» **Document extract**
There is another way to support high I/O concurrency though: multi-threading, with 1 thread per connection. Multi-threaded systems generally do not support as much concurrent I/O as evented system, but are still quite formidable. Multi-threaded systems are limited by things such as the thread stack size, the available virtual memory address space and the quality of the kernel scheduler. But with the right tweaking they can approach the scalability of evented systems.

And so this leaves multithreaded servers as the only serious options for handling streaming support in Rails apps. It’s very easy to make Rails and most other apps work on them. Puma has recently appeared as a server in this category. Like most other Ruby application servers, you have to start Puma at least once for every web app, and each Puma instance is to be attached to a frontend web server in a reverse proxy setup. Because Ruby 1.9 has a Global Interpreter Lock, you should start more than 1 Puma process if you want to take advantage of multiple cores. Or you can use Rubinius, which does not have a Global Interpreter Lock.

And what about Phusion Passenger?

Towards a hybrid multi-processed, multi-threaded and evented application server

To recap, each I/O model – multi-process, multi-threaded, evented – has its own pros and drawbacks:

  • Multi-process
    • Pros:
      • Excellent application compatibility.
      • Lack of threading avoids concurrency bugs (e.g. race conditions) created by threading.
      • Simple and easy to understand. If one process crashes, the others are not affected.
      • Can utilize multiple cores.
    • Cons:
      • Supports very low I/O concurrency.
      • Uses a lot of memory.
  • Multi-threaded
    • Considerations:
      • Not as compatible as multi-process, although still quite good. Many libraries and frameworks support threaded environments these days. In web apps, it’s generally not too hard to make your own code thread-safe because web apps tend to be inherently embarrassingly parallel.

» **Source data**
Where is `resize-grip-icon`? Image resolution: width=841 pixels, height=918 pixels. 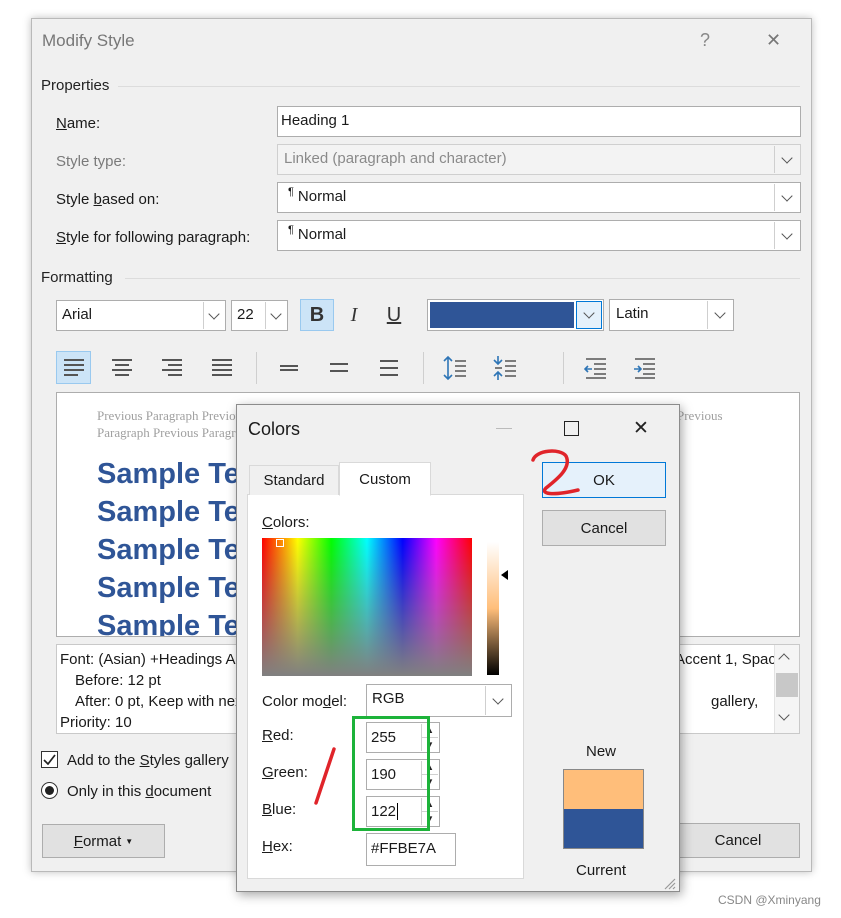
resize-grip-icon is located at coordinates (669, 883).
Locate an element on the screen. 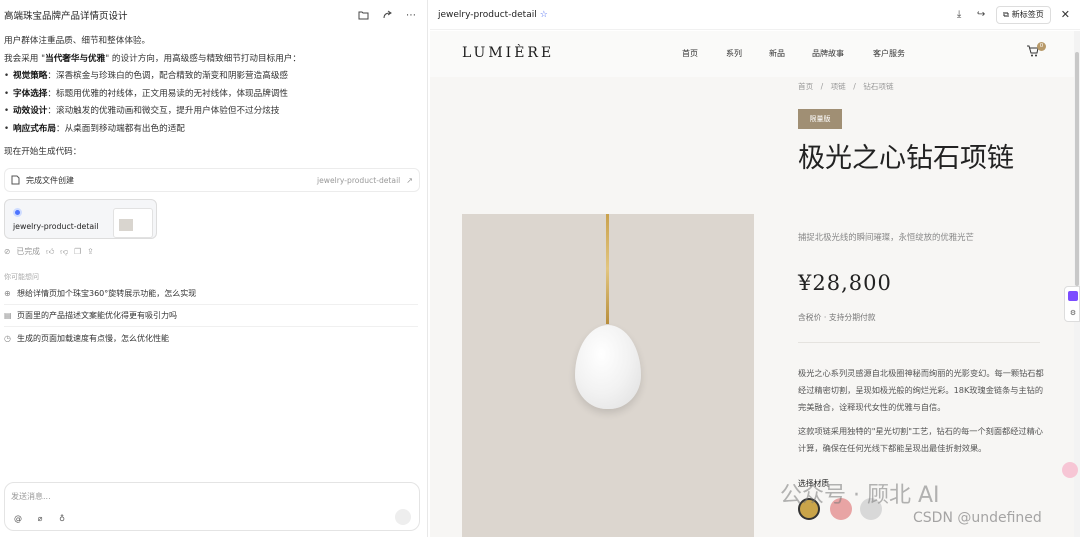  list-item: 响应式布局：从桌面到移动端都有出色的适配 is located at coordinates (211, 130).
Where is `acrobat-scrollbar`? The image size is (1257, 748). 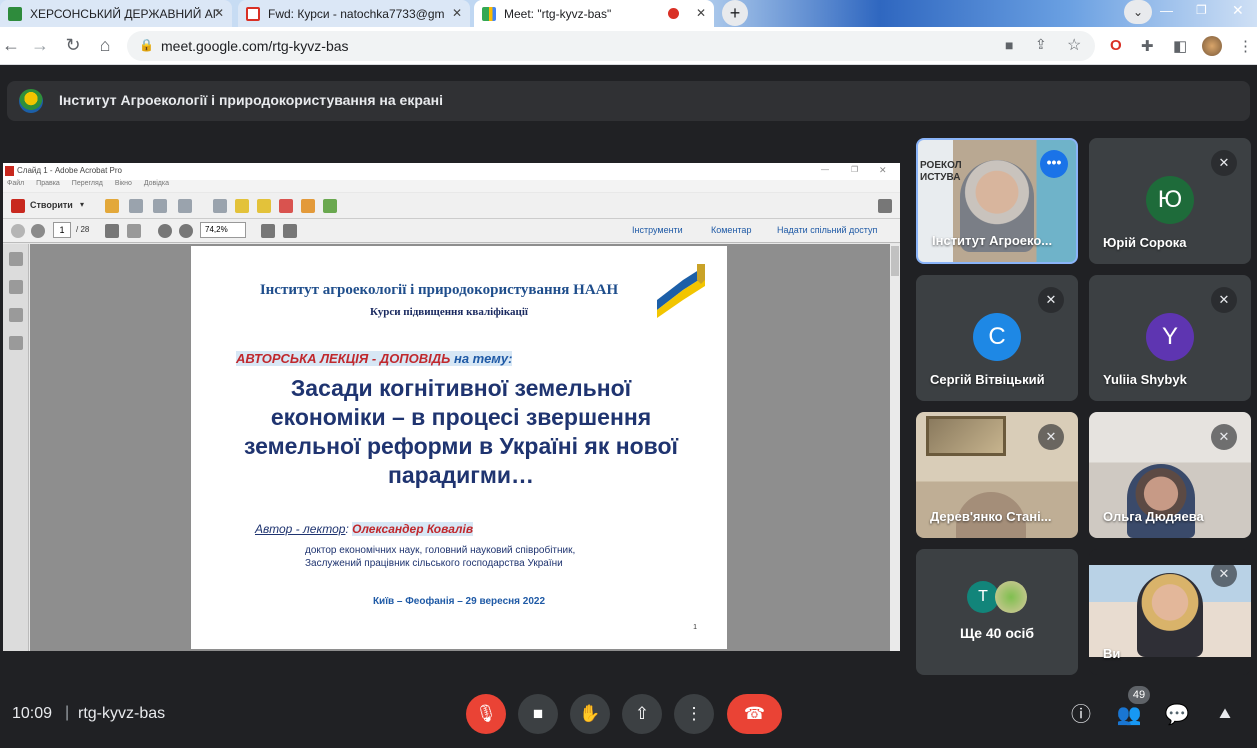 acrobat-scrollbar is located at coordinates (895, 448).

» **Exercise tasks**
#1 Render this sentence from the passage on server I/O models into Spanish: "Multi-threaded systems are limited by things such as the thread stack size, the available virtual memory address space and the quality of the kernel scheduler."
#2 Carry on the passage about server I/O models from the point where it stops.

» **Responses to the tasks**
#1 Los sistemas multihilo están limitados por factores como el tamaño de la pila de los hilos, el espacio de direcciones de memoria virtual disponible y la calidad del planificador del kernel.

#2
      • Can normally utilize multiple cores in a single process, but not in MRI Ruby. You can get around this by using JRuby or Rubinius.
    • Pros:
      • Supports high I/O concurrency.
      • Threads use less memory than processes.
    • Cons:
      • If a thread crashes, the entire process goes down.
      • Good luck debugging concurrency bugs.
  • Evented
    • Pros:
      • Extremely high I/O concurrency.
      • Uses even less memory than threads.
    • Cons:
      • Bad application compatibility. Most libraries are not designed for evented systems at all. Your application itself has to be aware of events for this to work properly.
      • If your app/libraries are evented, then you can still run into concurrency bugs like race conditions. It’s easier to avoid them in an evented system than in a threaded system, but when they do occur they are very difficult to debug.
      • Cannot utilize multiple cores in a single process.

As mentioned before, Phusion Passenger is currently a purely multi-processed application server. If we want to change its I/O model, which one should we choose? We believe the best answer is: all of them. We can give users a choice, and let them chose – on a per-application basis – which I/O model they want.

Phusion Passenger Enterprise 4.x (which we introduced earlier) is to become a hybrid multi-processed, multi-threaded and evented application server. You can choose with a single configuration option whether you want to stay with the traditional multi-processed I/O model, whether you want multiple threads in a single process, or whether you want processes to be evented. In the latter two cases, you even control how many processes you want, in order to take advantage of multiple cores and for resistance against crashes. We believe a combination of processes and threads/events are best.

Being a hybrid server with configurable I/O model allows Phusion Passenger to support more than just streaming. Suddenly, the possibilities become endless. We could for example support arbitrary TCP protocols in the future with no limits on traffic workloads.

phusion

 

Code has just landed in the Phusion Passenger Enterprise 4.0 branch to support multithreading. Note that the current Phusion Passenger Enterprise release is of the 3.0.x series and does not support this yet. As you can see in our roadmap, Phusion Passenger Enterprise 4.0 beta will follow 3.0.x very soon.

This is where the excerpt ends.